— START Supplied passage —
You are viewing a plain text version of this content. The canonical link for it is here.
Posted to java-user@lucene.apache.org by Shoba Ramachandran <sh...@yahoo.com> on 2003/05/16 17:31:57 UTC

Indexing encrypted PDF documents using PDFBox-0.6.1

Hi,

Has anybody successfully indexed encrypted pdf
documents?

I get NullPointerException at

decryptor.decryptDocument( "" );

Thanks
Shoba

Code:
--------
public static Document pdfDocument(Document document,
File file) throws Exception
    {
        PDDocument pdDocument = null;
        try
        {
            PDFParser parser = new PDFParser(new
FileInputStream(file));
            parser.parse();

            pdDocument = parser.getPDDocument();
            System.out.println("pdDocument :  " +
pdDocument);

            if( pdDocument.isEncrypted() )
            {
                DecryptDocument decryptor = new
DecryptDocument( pdDocument );
                System.out.println("decryptor :  " +
decryptor);
                //Just try using the default password
and move on
                decryptor.decryptDocument( "" );
            }

            //create a tmp output stream with the size
of the content.
            ByteArrayOutputStream out = new
ByteArrayOutputStream();
            OutputStreamWriter writer = new
OutputStreamWriter( out );
            PDFTextStripper stripper = new
PDFTextStripper();
            stripper.writeText(
pdDocument.getDocument(), writer );
            writer.close();

            byte[] contents = out.toByteArray();
            out.close();
            InputStreamReader input = new
InputStreamReader( new ByteArrayInputStream( contents
) );

            // Add the tag-stripped contents as a
Reader-valued Text field so it will
            // get tokenized and indexed.
            document.add(Field.Text("Contents", input
));

            int summarySize = Math.min(
contents.length, 200 );
            // Add the summary as an UnIndexed field,
so that it is stored and returned
            // with hit documents for display.
            //System.out.println(" ************** PDF
summary : " + new String( contents, 0, summarySize ));
            document.add(Field.UnIndexed("Summary",
new String( contents, 0, summarySize ) ) );

            //add the properties
            //addProperties(document, pdDocument);
        }
        catch( CryptographyException e )
        {
            throw new IOException("Error decrypting
document(" + file.getPath() + "): " + e.getMessage());
        }
        catch( InvalidPasswordException e )
        {
            //they didn't suppply a password and the
default of "" was wrong.
            throw new IOException("The document(" +
file.getPath() + ") is encrypted and will not be
indexed.");
        }
        finally
        {
            if(pdDocument!=null) pdDocument.close();
        }
        return document;
    }

__________________________________
Do you Yahoo!?
The New Yahoo! Search - Faster. Easier. Bingo.
http://search.yahoo.com

---------------------------------------------------------------------
To unsubscribe, e-mail: lucene-user-unsubscribe@jakarta.apache.org
For additional commands, e-mail: lucene-user-help@jakarta.apache.org


Re: Indexing encrypted PDF documents using PDFBox-0.6.1

Posted by Ben Litchfield <be...@csh.rit.edu>.
This seems to be more of a PDFBox issue than a lucene issue.  Please post
the stacktrace on the PDFBox mailing list.  Also 0.6.2 is available which
fixed some bugs.
— END Supplied passage —
_Jobs_.
[A] Transcribe the thread from "This seems to" to "fixed some bugs.".
[B] Answer these questions about the thread:
(i) Which exception does the original poster get at the decryptDocument call?
(ii) Which PDFBox version does the reply say is available?
(iii) What number caps the summary size in the code?
[C] List every email address that appears in the thread.
— START Data excerpt —
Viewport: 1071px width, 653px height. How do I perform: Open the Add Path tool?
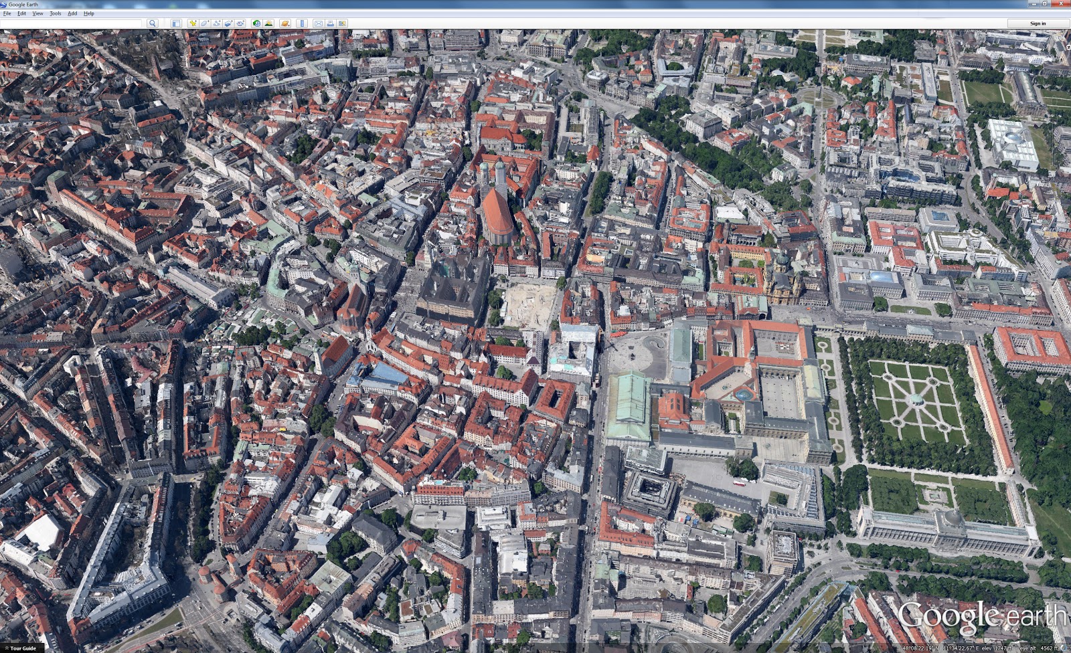(x=217, y=23)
— END Data excerpt —
_Answers given_.
[A]
This seems to be more of a PDFBox issue than a lucene issue.  Please post
the stacktrace on the PDFBox mailing list.  Also 0.6.2 is available which
fixed some bugs.

[B]
(i) NullPointerException
(ii) 0.6.2
(iii) 200

[C]
java-user@lucene.apache.org
sh...@yahoo.com
lucene-user-unsubscribe@jakarta.apache.org
lucene-user-help@jakarta.apache.org
be...@csh.rit.edu